Поэтому она переехала и поселилась одна, на что как молодая вдова имела полное право. Что касается миссис Уллершоу, то она постепенно погрузилась в полную потерю сознания и, не приходя в него, скончалась. За неделю до возвращения Руперта ее похоронили на Бромптонском кладбище рядом с супругом, который так скверно обошелся с нею при жизни.
А чуть раньше произошло одно событие, которое косвенно облегчило материальное разочарование Эдит и взбодрило лорда Дэвена, ибо по своим причинам он был опечален смертью Руперта, которая его весьма расстроила. К удивлению всего мира, одним солнечным осенним утром Табита одарила его на редкость здоровым сыном.
– Этот точно будет жить! – радостно воскликнул доктор, когда лорд Дэвен нежно поцеловал младенца.
Но когда они вместе вышли из комнаты, супруга попросила повитуху показать ей сына, поцеловав которого она печально сказала:
– Ах, мой бедный агнец, боюсь, тебе повезет не больше, чем остальным. Да и возможно ли это с таким отцом, как у тебя, – добавила она по-немецки.

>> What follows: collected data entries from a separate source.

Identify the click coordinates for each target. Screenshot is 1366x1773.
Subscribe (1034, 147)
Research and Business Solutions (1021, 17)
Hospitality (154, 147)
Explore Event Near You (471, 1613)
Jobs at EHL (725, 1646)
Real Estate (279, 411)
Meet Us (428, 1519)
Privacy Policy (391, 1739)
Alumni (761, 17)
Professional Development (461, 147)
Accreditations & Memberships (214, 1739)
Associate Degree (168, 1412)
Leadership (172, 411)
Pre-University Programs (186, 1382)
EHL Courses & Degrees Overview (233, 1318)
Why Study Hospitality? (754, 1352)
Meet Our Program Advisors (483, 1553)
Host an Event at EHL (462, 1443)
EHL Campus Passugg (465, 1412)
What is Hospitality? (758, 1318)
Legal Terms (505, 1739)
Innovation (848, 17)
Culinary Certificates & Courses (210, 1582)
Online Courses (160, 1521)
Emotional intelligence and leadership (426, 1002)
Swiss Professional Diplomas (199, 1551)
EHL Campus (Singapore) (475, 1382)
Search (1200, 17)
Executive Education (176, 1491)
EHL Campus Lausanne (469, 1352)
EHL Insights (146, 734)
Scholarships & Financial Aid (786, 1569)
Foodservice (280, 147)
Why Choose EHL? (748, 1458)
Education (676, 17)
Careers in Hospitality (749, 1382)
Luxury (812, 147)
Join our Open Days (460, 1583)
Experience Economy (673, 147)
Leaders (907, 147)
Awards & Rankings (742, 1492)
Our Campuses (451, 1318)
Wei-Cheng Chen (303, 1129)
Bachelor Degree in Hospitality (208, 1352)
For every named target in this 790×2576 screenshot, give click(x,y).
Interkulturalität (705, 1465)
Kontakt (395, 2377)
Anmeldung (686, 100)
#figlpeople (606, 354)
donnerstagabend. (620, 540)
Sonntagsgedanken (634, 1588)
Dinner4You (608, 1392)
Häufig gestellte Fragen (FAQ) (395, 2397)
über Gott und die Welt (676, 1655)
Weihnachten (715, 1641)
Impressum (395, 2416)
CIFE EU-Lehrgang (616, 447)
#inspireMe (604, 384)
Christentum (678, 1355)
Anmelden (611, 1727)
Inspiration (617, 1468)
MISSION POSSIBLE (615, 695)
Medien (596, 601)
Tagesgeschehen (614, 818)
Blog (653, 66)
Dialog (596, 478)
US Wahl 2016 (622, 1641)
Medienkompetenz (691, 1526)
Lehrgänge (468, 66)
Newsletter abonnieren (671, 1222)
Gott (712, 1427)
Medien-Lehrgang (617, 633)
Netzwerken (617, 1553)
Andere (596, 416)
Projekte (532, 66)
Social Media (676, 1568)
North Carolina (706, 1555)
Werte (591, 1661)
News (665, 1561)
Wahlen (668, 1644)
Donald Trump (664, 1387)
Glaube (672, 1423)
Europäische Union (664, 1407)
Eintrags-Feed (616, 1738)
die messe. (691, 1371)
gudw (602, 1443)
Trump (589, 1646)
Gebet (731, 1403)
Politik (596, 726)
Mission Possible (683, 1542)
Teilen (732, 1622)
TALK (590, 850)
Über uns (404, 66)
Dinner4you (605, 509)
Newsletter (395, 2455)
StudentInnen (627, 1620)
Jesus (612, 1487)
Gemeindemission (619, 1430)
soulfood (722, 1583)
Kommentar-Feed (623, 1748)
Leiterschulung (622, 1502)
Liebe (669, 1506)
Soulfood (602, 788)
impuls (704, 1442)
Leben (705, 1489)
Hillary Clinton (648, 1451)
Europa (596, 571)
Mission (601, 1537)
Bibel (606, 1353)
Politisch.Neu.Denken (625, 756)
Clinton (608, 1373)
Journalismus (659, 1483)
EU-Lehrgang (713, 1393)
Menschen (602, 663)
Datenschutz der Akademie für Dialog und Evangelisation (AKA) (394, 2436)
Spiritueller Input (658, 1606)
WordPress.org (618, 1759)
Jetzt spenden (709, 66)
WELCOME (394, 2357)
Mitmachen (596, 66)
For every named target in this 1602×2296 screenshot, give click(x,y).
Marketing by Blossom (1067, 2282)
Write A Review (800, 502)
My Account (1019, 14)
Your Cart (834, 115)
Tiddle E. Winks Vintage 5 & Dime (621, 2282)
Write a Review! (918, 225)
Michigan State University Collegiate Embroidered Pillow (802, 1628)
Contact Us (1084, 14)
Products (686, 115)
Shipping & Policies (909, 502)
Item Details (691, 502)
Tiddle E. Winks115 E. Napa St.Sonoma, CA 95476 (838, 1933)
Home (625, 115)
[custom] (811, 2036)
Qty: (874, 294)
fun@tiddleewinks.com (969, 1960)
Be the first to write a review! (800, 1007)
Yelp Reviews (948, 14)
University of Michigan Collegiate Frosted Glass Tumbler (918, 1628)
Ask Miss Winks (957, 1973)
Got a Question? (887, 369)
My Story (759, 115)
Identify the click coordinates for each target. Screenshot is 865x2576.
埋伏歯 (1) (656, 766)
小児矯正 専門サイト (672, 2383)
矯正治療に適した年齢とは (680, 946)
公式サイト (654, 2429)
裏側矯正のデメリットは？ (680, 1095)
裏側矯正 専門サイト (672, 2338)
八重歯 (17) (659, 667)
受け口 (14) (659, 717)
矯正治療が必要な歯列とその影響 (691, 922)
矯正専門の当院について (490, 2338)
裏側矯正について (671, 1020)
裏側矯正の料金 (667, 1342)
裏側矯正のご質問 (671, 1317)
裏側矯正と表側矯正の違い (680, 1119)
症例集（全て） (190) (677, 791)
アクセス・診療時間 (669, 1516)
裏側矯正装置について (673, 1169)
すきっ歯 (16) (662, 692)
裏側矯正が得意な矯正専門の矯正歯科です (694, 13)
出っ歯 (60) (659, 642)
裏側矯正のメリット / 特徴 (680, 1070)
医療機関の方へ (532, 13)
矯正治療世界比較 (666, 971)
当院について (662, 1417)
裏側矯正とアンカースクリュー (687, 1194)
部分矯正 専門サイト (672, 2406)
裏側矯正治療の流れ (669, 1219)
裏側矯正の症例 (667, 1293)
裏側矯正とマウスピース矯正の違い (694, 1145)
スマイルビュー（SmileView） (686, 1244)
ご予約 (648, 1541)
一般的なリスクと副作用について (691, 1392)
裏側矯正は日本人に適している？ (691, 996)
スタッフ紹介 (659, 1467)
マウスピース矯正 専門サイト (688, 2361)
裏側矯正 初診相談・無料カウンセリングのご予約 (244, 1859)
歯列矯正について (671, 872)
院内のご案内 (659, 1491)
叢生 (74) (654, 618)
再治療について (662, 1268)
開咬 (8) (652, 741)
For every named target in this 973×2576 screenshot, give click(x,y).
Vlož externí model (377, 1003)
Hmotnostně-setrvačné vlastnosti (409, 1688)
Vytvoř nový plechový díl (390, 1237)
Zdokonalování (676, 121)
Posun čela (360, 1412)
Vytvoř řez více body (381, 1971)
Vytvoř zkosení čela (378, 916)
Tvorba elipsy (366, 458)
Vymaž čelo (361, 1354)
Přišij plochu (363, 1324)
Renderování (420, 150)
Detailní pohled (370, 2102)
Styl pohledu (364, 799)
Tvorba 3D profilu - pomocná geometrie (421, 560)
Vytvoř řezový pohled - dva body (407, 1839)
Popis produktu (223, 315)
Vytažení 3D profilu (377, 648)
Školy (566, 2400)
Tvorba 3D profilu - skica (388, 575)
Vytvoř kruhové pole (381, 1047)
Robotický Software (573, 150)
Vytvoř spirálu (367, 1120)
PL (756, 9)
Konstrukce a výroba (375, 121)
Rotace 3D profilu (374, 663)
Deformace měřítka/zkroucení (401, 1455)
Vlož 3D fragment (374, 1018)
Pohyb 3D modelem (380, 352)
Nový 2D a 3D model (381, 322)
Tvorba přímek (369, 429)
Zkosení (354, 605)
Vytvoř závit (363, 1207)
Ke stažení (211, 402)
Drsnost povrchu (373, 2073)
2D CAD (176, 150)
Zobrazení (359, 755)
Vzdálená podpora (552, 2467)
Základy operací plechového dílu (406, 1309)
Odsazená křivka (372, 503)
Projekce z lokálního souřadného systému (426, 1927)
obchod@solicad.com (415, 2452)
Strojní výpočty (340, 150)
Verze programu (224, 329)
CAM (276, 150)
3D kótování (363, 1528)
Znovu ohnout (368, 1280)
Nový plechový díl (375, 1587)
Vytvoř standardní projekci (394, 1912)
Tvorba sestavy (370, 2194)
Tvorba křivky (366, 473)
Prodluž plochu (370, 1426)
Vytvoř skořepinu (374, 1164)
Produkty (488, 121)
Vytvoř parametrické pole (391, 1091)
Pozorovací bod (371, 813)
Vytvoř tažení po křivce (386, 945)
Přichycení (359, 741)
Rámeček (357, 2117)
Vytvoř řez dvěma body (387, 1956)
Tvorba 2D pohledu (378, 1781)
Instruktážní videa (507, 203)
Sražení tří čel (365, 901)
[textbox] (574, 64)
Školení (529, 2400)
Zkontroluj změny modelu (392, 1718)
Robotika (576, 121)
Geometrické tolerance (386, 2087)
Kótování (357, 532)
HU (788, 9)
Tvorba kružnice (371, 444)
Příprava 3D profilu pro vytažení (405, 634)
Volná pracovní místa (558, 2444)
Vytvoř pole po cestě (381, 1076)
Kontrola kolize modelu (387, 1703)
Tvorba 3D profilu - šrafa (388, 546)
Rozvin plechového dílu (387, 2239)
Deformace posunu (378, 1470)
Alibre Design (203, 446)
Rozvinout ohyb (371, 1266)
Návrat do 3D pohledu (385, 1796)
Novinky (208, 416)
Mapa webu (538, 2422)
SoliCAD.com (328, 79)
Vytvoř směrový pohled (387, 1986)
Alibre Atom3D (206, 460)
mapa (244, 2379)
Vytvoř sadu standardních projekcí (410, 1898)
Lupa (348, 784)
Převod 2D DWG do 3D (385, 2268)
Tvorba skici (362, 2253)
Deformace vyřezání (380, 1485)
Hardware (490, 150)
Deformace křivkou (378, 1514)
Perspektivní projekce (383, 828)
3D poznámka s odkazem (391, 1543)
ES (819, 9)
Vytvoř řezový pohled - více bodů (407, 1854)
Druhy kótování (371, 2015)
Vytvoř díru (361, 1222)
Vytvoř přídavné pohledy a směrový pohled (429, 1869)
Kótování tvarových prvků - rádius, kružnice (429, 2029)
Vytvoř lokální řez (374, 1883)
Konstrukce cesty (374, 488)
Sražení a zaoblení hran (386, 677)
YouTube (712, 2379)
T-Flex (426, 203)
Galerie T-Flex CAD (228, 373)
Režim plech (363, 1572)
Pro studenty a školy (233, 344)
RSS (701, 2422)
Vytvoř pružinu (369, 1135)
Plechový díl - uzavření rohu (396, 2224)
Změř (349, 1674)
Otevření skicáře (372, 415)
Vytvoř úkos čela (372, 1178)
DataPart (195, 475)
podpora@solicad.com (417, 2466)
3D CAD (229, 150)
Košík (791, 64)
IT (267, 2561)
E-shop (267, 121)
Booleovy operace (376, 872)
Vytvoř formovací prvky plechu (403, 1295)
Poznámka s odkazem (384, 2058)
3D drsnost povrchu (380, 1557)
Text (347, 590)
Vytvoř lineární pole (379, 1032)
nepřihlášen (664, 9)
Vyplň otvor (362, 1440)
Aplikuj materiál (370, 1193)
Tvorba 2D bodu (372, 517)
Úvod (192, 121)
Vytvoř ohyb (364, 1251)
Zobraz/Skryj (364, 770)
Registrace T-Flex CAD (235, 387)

Что касается Дика Лермера, то, несмотря на этого не вовремя родившегося младенца, который теперь стоял между ним и состоянием Дэвенов, карьера его, в отличие от ненавистного ему Руперта, чья карьера, похоже, приказала долго жить, шла вверх. Дик был умен, обладал приятными манерами и даром произносить поверхностные, хотя и весьма забавные речи, которые скорее развлекают слушателя, нежели производят впечатление, но за всем этим не было ни вдумчивости, ни силы характера.
Эти качества вскоре позволили ему сделать себе имя в унылом, чопорном заведении, каким была Палата общин, где веселье любого рода было вещью редкой и ценилось высоко. Не удивительно, что вскоре он уже считался восходящей звездой Парламента, человеком с большим будущим.
Более того, пару раз, выступая в палате общин по какому-то фискальному вопросу, он сумел произвести на других ее членов впечатление человека, обладающего деловыми качествами, что на самом деле отнюдь не соответствовало складу его ума. Это впечатление подкрепила довольно убедительная статья, составленная главным образом из взятых из первоисточников выдержек, которую он опубликовал в одной из ведущих газет. В результате Дик вскоре оказался директором нескольких вполне надежных и пары сомнительных, но на тот момент процветающих, компаний. Помимо жалованья, которое он получал от лорда Дэвена, заплатившего также за его долю голосующих акций, вместе взятые, они приносили ему 1300 фунтов чистого годового дохода.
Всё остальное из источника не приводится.